American Catholic prelate (born 1960)

Alexander King Sample (born November 7, 1960) is an American Catholic prelate who serves as archbishop of Portland in Oregon. He previously served as bishop of Marquette in Michigan from 2005 to 2013.

==Biography==

=== Early life ===
Alexander King Sample was born on November 7, 1960, in Kalispell, Montana, to Alexander and Joyce (née Dory) Sample. His father was of Scottish heritage and his mother Polish. The younger Alexander Sample graduated from Bishop Gorman High School in Las Vegas, Nevada, in 1978. He attended Michigan Technological University (MTU) in Houghton, Michigan, where he obtained a Bachelor of Science degree in 1982 and a Master of Science degree in metallurgical engineering in 1984.

Interested in becoming a priest since the fourth grade, Sample decided to study for the priesthood after graduating from MTU, saying, "I knew I would never know peace until I explored the vocation to be a priest." He graduated in 1986 from the College of St. Thomas in St. Paul, Minnesota, and then entered the Pontifical College Josephinum in Columbus, Ohio.

=== Priesthood ===
Sample was ordained a priest of the Diocese of Marquette by Bishop Mark Schmitt on June 1, 1990. After his ordination, Sample had the following pastoral assignments in Michigan parishes:

- Parochial vicar of St. Peter Cathedral from 1990 to 1993
- Pastor of St. George in Bark River
- St. Michael in Perronville
- Sacred Heart in Schaffer

In 1994, Sample entered the Pontifical University of St. Thomas Aquinas (Angelicum), earning a Licentiate of Canon Law in 1996.

After returning to Marquette in 1996, Sample was named chancellor of the diocese and pastor of St. Christopher Parish in Marquette. He also served as a member of the college of consultors, as director of ministry personnel services and of ongoing formation of priests, and diocesan chaplain to the Knights of Columbus. Within the marriage tribunal, Sample served as judge, adjutant judicial vicar, defender of the bond, and promoter of justice. He was also director of the Bishop Baraga Association and vice-postulator of the cause of beatification for Bishop Frederic Baraga, a 19th-century missionary to Native Americans in the Upper Midwest.

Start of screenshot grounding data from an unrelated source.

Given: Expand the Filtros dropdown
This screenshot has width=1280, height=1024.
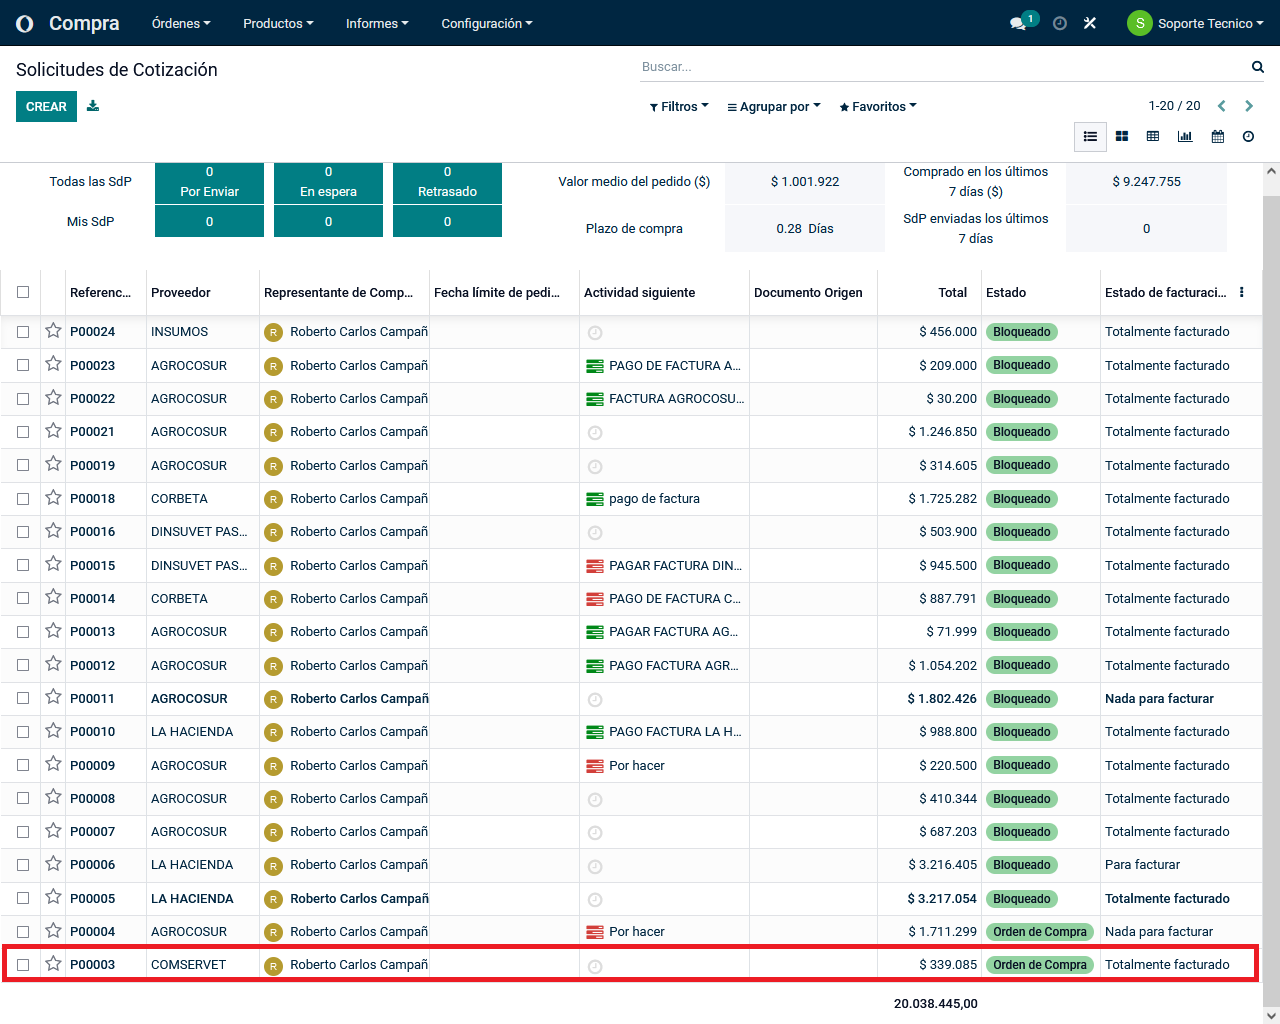Looking at the screenshot, I should pos(679,107).
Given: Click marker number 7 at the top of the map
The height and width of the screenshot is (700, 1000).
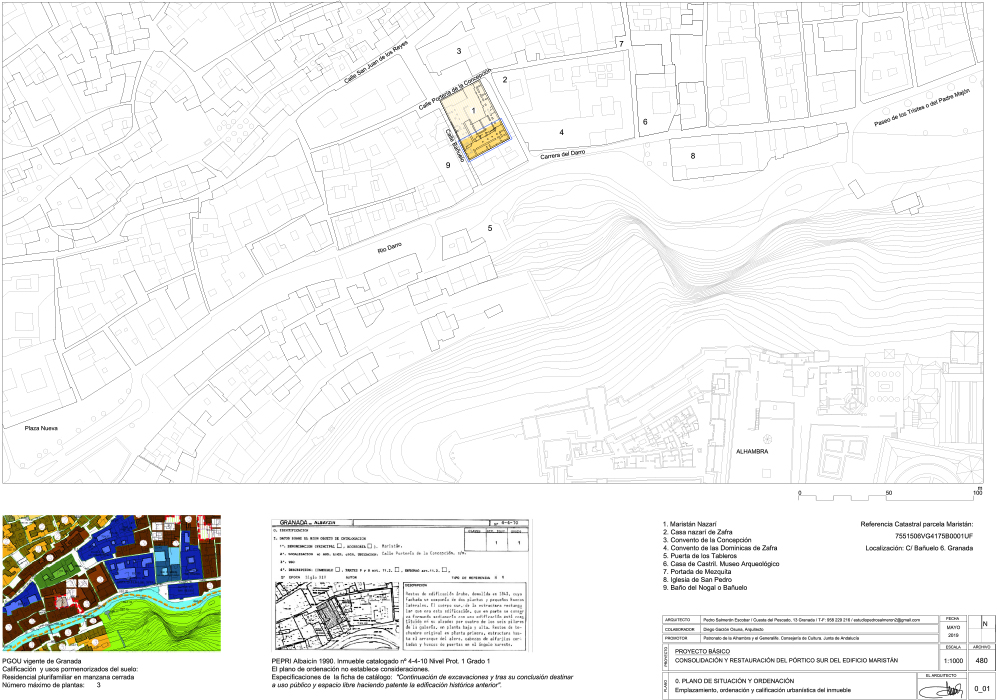Looking at the screenshot, I should (x=620, y=44).
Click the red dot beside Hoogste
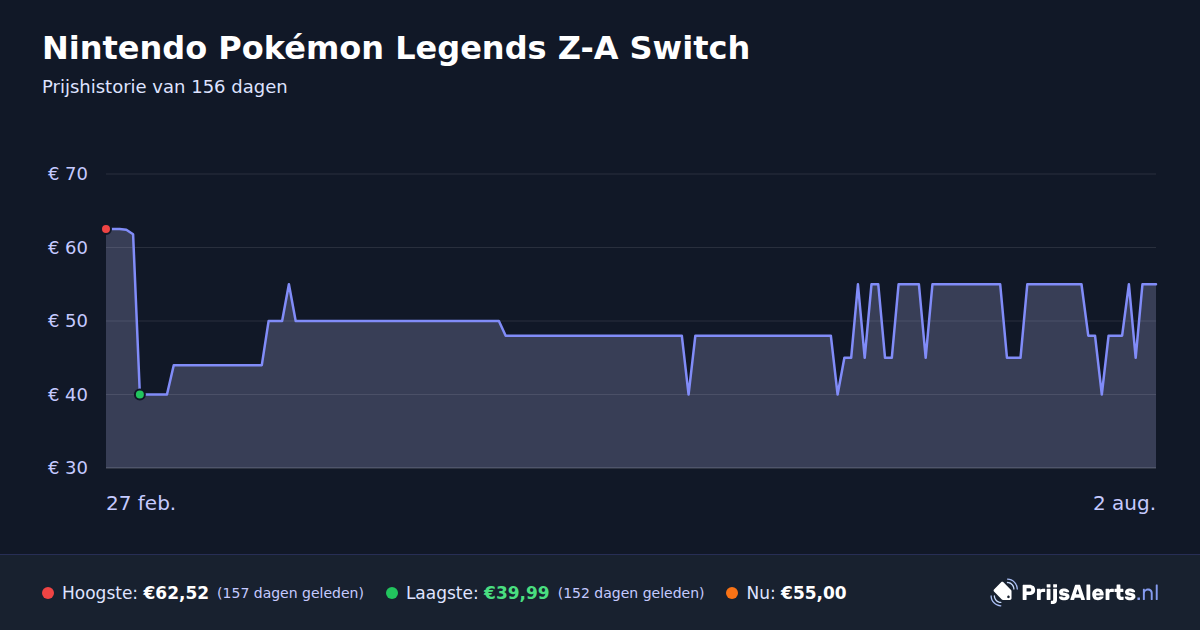 [48, 593]
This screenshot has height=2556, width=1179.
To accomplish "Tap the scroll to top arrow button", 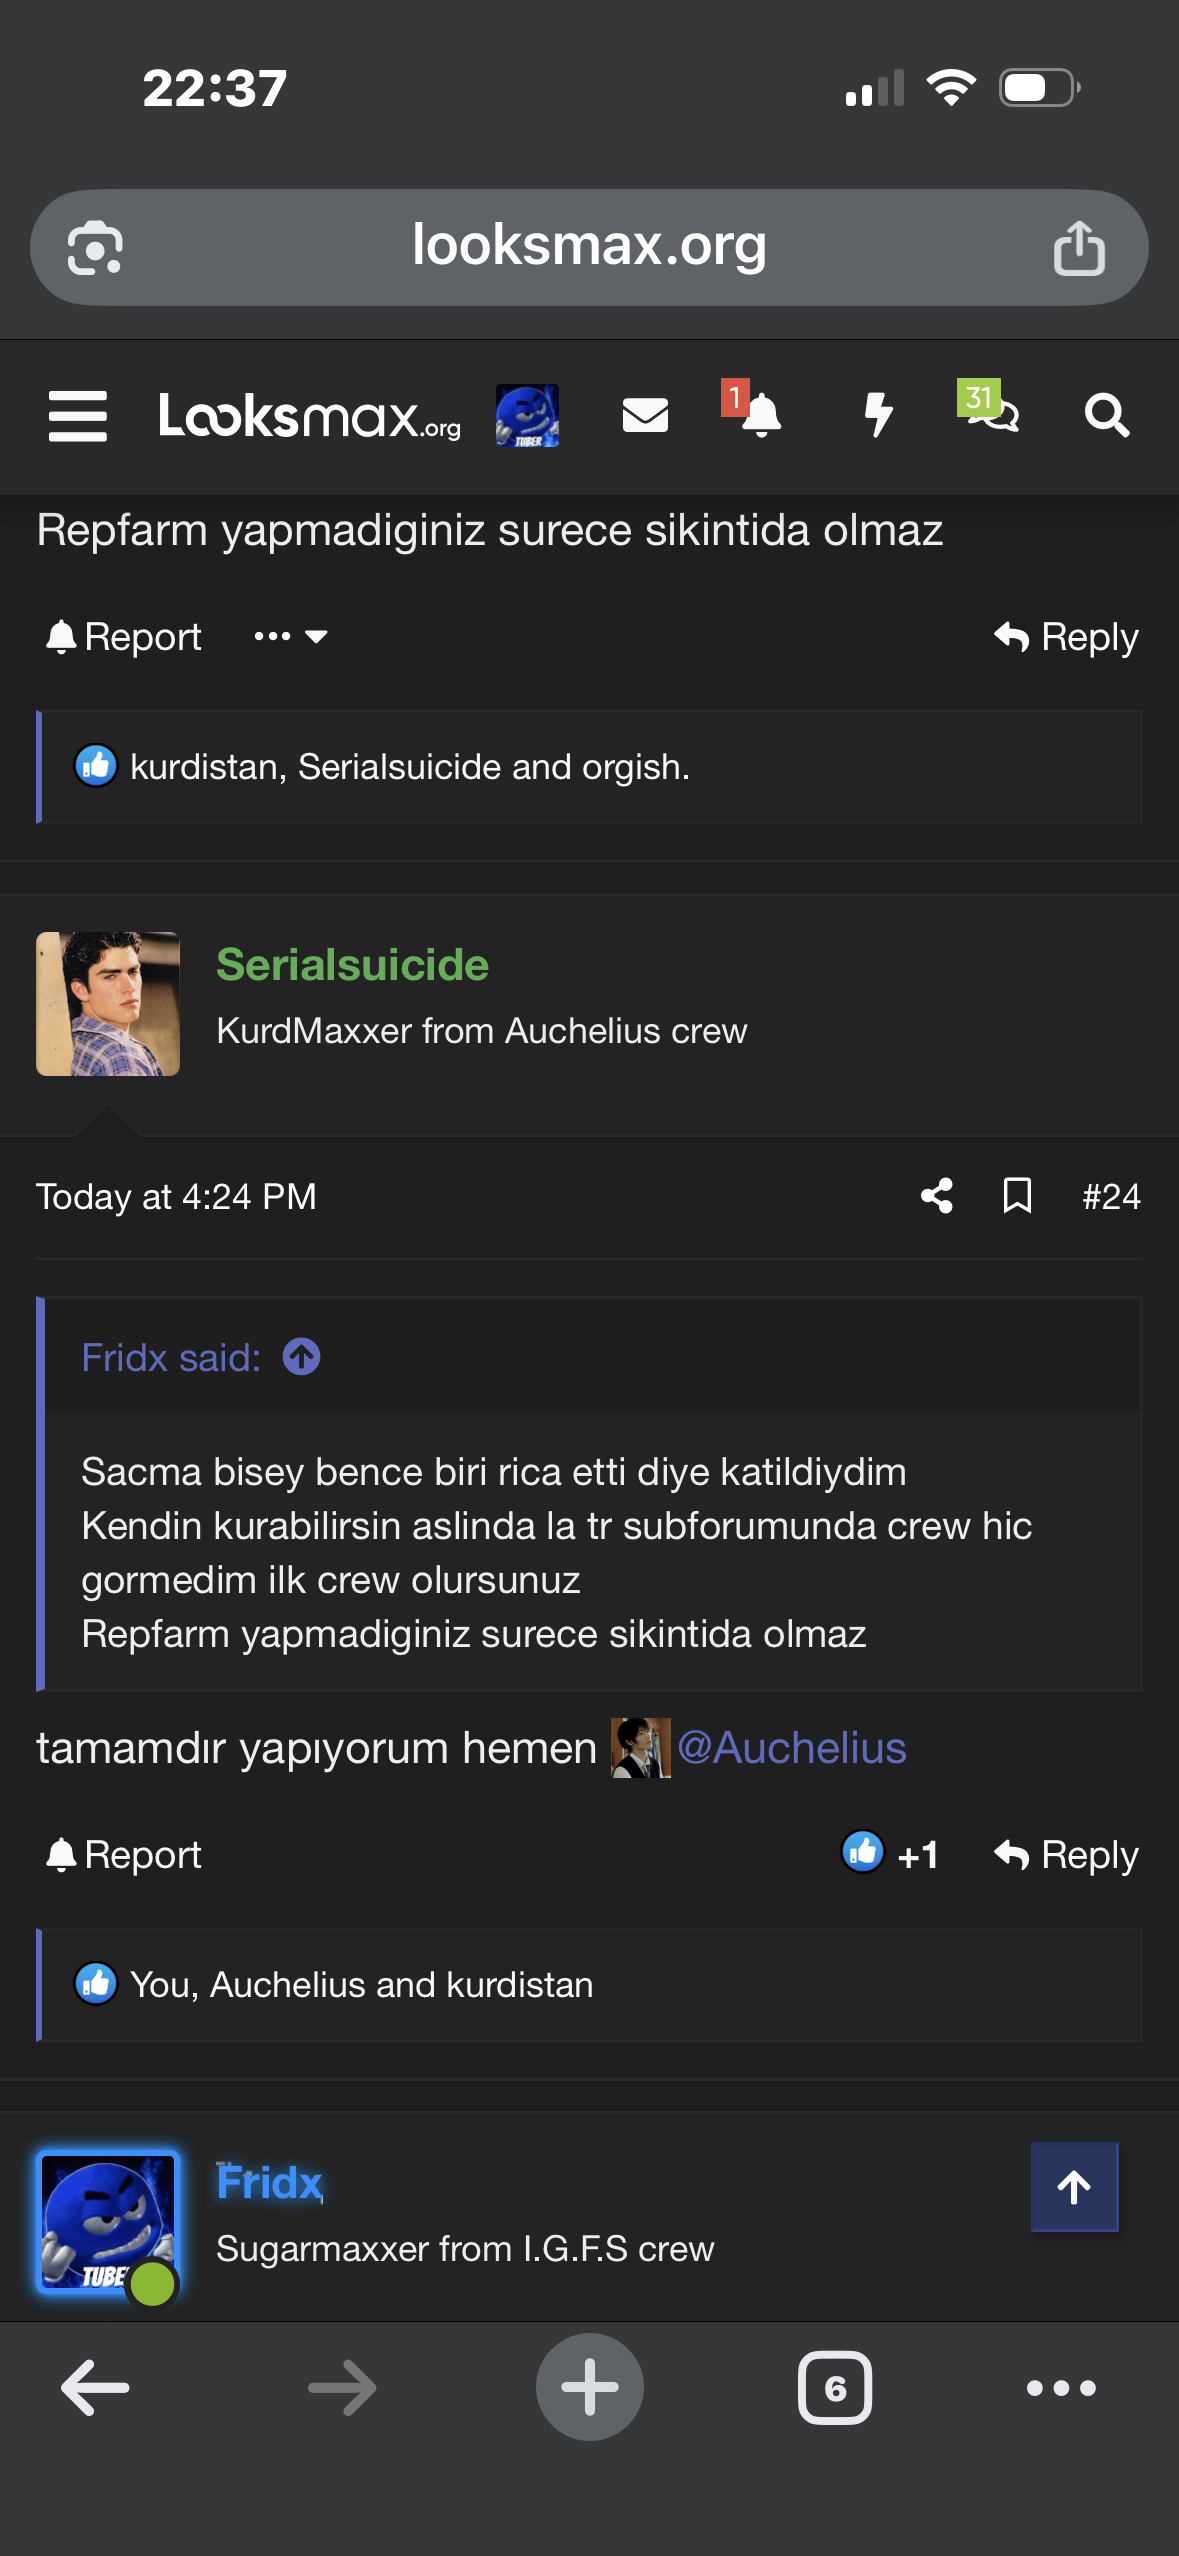I will [x=1074, y=2187].
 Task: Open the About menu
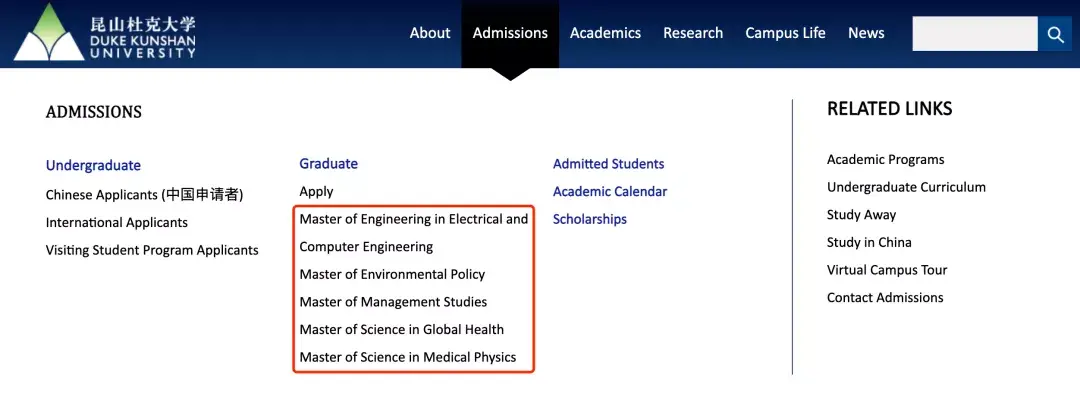tap(430, 33)
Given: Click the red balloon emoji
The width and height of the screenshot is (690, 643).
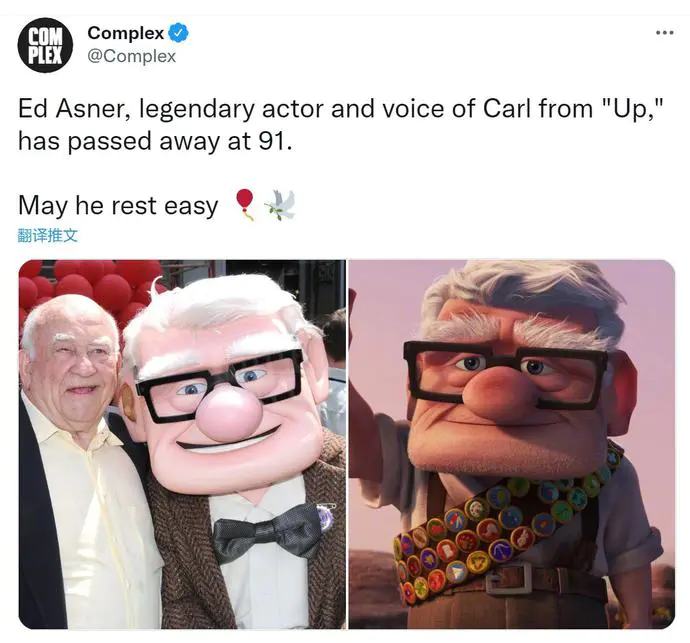Looking at the screenshot, I should click(245, 204).
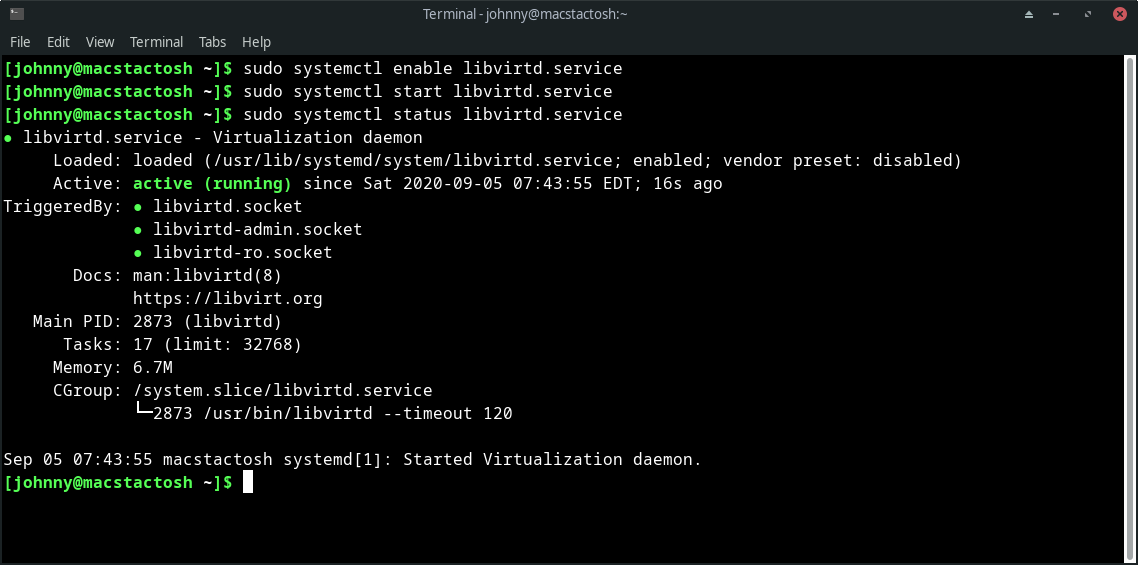Click the man:libvirtd(8) docs reference
Screen dimensions: 1138x565
[x=208, y=276]
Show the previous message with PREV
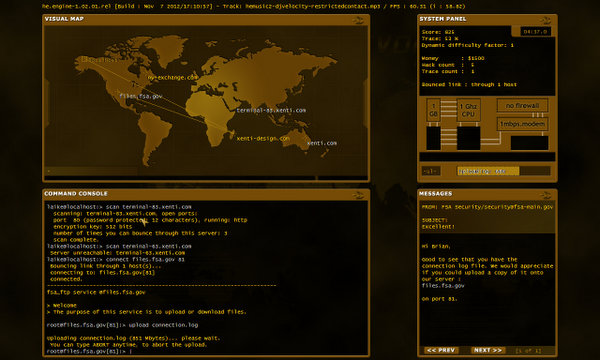The width and height of the screenshot is (600, 360). click(441, 350)
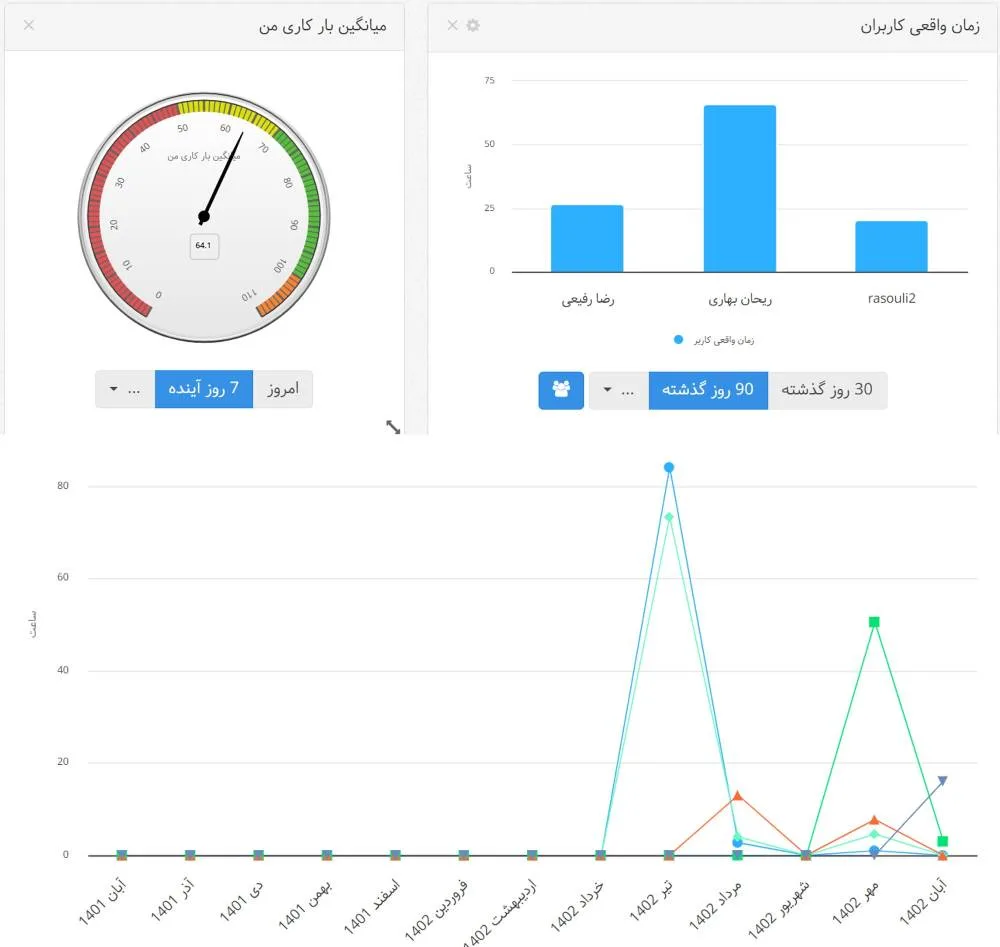Click the blue users group icon button
This screenshot has width=1000, height=947.
click(x=560, y=390)
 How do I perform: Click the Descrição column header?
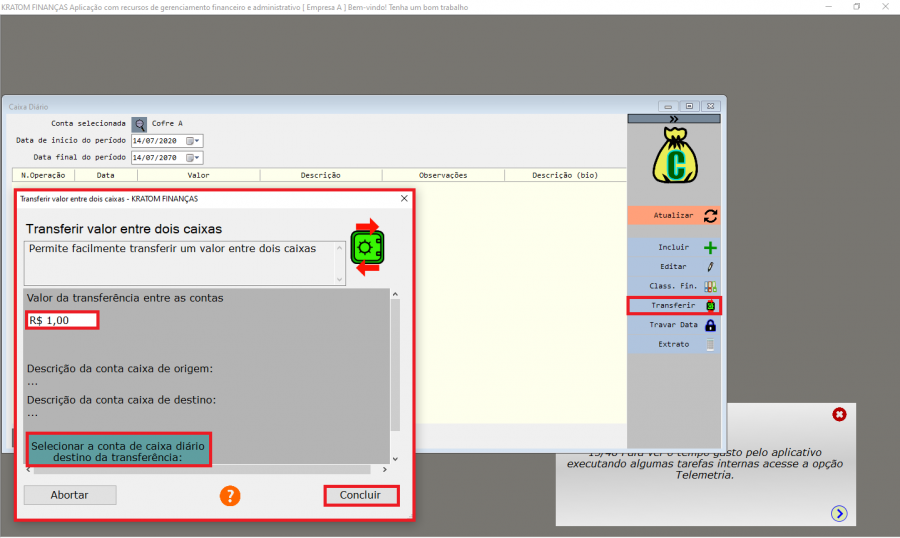point(320,175)
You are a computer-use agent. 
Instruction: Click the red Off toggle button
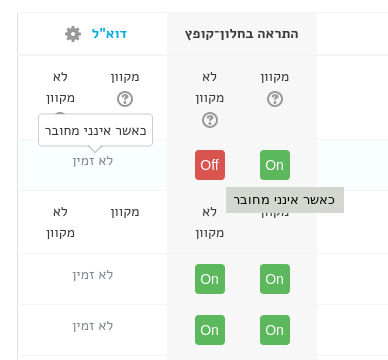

=== Bishop of Marquette ===
On December 13, 2005, Sample was appointed the twelfth bishop of the Diocese of Marquette by Pope Benedict XVI. He received his episcopal consecration on January 25, 2006, from Cardinal Adam Maida, with Bishops James Garland and Mark Schmitt serving as co-consecrators. At the time of his consecration, Sample was the youngest Catholic bishop in the United States and the first to be born in the 1960s. He selected as his episcopal motto: "Vultum Christi contemplari", meaning "To contemplate the face of Christ".

On October 7, 2007, at the invitation of Archbishop Raymond Burke, Sample attended the Red Mass at the Cathedral Basilica of St. Louis, delivering the homily.

In July 2012, Sample ordained five seminarians to the diaconate, and ten new subdeacons. These new subdeacons include five from the United States for the Institute of Christ the King Sovereign Priest.

===Archbishop of Portland===
On January 29, 2013, Sample was appointed by Pope Benedict XVI as archbishop of the Archdiocese of Portland in Oregon, succeeding the retiring Archbishop John Vlazny. He was the last American residential bishop appointed during the pontificate of Benedict XVI. Sample was installed on April 2, 2013, at the Chiles Center Arena on the campus of the University of Portland.

In May 2018, Sample directed that Catholics attending Mass in the archdiocese must kneel after chanting the Lamb of God until they receive communion.

In August 2018, Sample acknowledged the history of sexual abuse crimes committed by clergy in the archdiocese, which he described as an "institutional and spiritual" failure, and issued an apology.

== Views==

=== Abortion ===
In April 2009, Sample expressed his "disappointment and dismay" over the University of Notre Dame's decision to invite President Barack Obama to deliver its commencement speech and receive an honorary degree, given Obama's support of abortion. He added: It saddens me beyond words that the great university named after Our Lady would bestow distinction and honor on a politician who would seek to expand threats to such innocent human life.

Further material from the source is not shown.